Sergiyle ilgili izlenimlerime geçmeden önce Aslı Işıksal’ın katalogda kendisinin kaleme aldığı sunuş yazısını paylaşmak istiyorum:
“Dilsiz Dünya // Blank Earth” terimi, dünya coğrafyası üzerinde bölgelerin, ülkelerin, şehirlerin, isimlerin, sınırların, yer almadığı bir haritayı temsil etmek için kullanılmakta. Sessizliğe gömülmüş bu haritada, çağlar öncesinden günümüze uzanan dünyanın var olma hikâyesini okumak mümkün. Coğrafi koşulların dönüştürdüğü topoğrafyanın izleri insan etkinliğinin dışında, kendini sürekli yenileyen ve değiştiren bir yapının varlığını güçlü bir şekilde bize hatırlatmakta. Bilinmezin kuyusu okyanuslar, şiddetle uğuldayan rüzgârlar, sürekli devinen kara parçaları, sağanak yağmurlar ve karanlığın içinden yükselen toz ve gaz bulutları. Tüm bunlar, biyolojik olan doğanın sınırlarını belirleyemediğimizi, salt yaşamın keskinliğini gözler önüne sermekte. Ne var ki insanlık kendi evrim sürecinde ayakta kalmayı başaran “Dilsiz Dünya” içerisinde, ikinci bir yaşam alanı kurdu. Bu ikinci dünya, tüm çevresel unsurlarıyla birlikte kurguladığımız, parçalara ayırıp sınırlandırdığımız, acımasızca hâkimiyet düzeni oluşturduğumuz bir alanı imlemekte. Öyle ki, bu dönüşümü gerçekleştirirken sadece ellerimizi kullanmadık, adaleti yüzyıllar önce unutmuş iç sesimizi de kullandık. Şimdilerde güç dengelerinin hızlıca yer değiştirdiği, böylesi zehirlenmiş bir dünya algısı içindeyken, “Sessiz // Dilsiz Dünyanın” bizden güçlü olduğunu hatırlamak için yapabildiğim tek şey ise GÖKYÜZÜNE bakmak.

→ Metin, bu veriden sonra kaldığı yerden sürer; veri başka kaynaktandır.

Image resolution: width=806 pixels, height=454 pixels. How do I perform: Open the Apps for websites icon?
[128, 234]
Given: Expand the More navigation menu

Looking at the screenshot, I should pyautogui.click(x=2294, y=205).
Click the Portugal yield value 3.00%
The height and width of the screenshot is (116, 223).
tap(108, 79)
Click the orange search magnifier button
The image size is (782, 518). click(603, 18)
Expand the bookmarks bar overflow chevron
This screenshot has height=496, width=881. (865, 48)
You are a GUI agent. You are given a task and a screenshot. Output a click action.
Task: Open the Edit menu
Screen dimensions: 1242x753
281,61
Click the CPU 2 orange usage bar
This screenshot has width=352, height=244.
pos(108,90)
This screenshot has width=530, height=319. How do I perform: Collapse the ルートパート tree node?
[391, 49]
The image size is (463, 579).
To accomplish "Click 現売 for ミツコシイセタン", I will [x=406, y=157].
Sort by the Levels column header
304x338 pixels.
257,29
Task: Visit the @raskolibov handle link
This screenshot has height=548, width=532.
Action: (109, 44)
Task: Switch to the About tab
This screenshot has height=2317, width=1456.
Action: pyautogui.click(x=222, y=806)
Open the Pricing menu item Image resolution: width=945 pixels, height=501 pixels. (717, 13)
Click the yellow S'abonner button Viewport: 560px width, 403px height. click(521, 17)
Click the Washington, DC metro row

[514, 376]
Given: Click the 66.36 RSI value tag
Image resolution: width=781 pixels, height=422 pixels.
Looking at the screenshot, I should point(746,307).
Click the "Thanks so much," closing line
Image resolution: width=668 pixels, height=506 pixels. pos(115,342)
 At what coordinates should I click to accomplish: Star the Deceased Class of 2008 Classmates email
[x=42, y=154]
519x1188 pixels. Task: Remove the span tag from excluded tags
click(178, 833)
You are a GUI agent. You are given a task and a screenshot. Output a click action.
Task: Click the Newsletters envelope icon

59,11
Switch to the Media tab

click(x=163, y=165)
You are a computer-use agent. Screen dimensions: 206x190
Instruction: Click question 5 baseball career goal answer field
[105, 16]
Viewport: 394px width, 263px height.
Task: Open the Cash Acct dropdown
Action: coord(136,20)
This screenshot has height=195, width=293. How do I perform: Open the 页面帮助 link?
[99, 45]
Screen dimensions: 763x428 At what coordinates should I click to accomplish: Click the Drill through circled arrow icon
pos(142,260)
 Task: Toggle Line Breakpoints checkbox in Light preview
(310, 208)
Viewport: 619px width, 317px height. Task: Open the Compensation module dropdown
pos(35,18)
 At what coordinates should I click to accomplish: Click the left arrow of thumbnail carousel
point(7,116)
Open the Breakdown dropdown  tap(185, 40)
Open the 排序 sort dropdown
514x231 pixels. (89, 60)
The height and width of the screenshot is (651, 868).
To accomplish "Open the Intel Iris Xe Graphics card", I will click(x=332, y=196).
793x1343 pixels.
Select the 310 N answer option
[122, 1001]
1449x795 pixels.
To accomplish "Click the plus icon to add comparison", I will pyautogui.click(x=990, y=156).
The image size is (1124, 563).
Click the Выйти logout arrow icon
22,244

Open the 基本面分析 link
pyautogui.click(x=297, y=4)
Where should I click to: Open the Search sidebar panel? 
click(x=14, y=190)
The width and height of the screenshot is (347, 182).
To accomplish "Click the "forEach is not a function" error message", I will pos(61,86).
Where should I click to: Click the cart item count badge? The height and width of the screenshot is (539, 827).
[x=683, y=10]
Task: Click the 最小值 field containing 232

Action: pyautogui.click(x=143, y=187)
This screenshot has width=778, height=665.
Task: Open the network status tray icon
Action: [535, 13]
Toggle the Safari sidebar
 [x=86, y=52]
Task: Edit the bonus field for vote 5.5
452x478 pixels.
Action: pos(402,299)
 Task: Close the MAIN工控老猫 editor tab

Işıksal, sanat dünyamızda benim pek göremediğim bir samimiyette duygularını gayet iyi özetlemiş. Sanatçının ifade ettiği tema, sergiye etkili biçimde yansıtılmış. Çalışmalar, felsefeci Martin Heidegger’in iki kavramı üzerine kurulu: dünya ve yeryüzü. Biri doğal olan, insan elinin değmediği ve yapay sınırların bulunmadığı dünyayı; diğeri ise insanın yönettiği, siyasallaştırdığı ve sınırlara ayırdığı dünyayı tasvir ediyor. Aslı Işıksal, sanatını bu iki kavram arasındaki kırılgan alana yerleştiriyor. 1. Doğa, insanın hiç bir izinin bulunmadığı doğal dünyayı, 2. Doğa ise kültürün işin içine dâhil olduğu dünyayı tanımlıyor. Aslında Galeri Tilki’deki sergisi de bu kavramlar üzerine kuruluydu. Fakat ARTE’de bu sorgulama çok daha büyük boyutlara varıyor ve ifade biçimleri çeşitleniyor. Sanatçı serginin yaklaşımını şöyle özetliyor: “Dünyanın ruh hâlini ortaya koyabilmek ve bir yıllık haritasını çıkarmak için bu işe başladım. Dünyanın gidişi keskin bir hâl aldı. Ben ateşli bir devrimci olmak yerine, kendimi gözlemci konumuna yerleştiriyorum ve aslında hiç kimse olmanın hikâyesini anlatmaya çalışıyorum.” Sanatçı bu yaklaşımdaki düşüncelerin resimsel karşılıklarını bulmak için uzun gözlemler, sakince bekleyişler, malzeme ve teknik arayışıyla geçen verimli bir dönem yaşamış.
Şimdi gelelim sergiye…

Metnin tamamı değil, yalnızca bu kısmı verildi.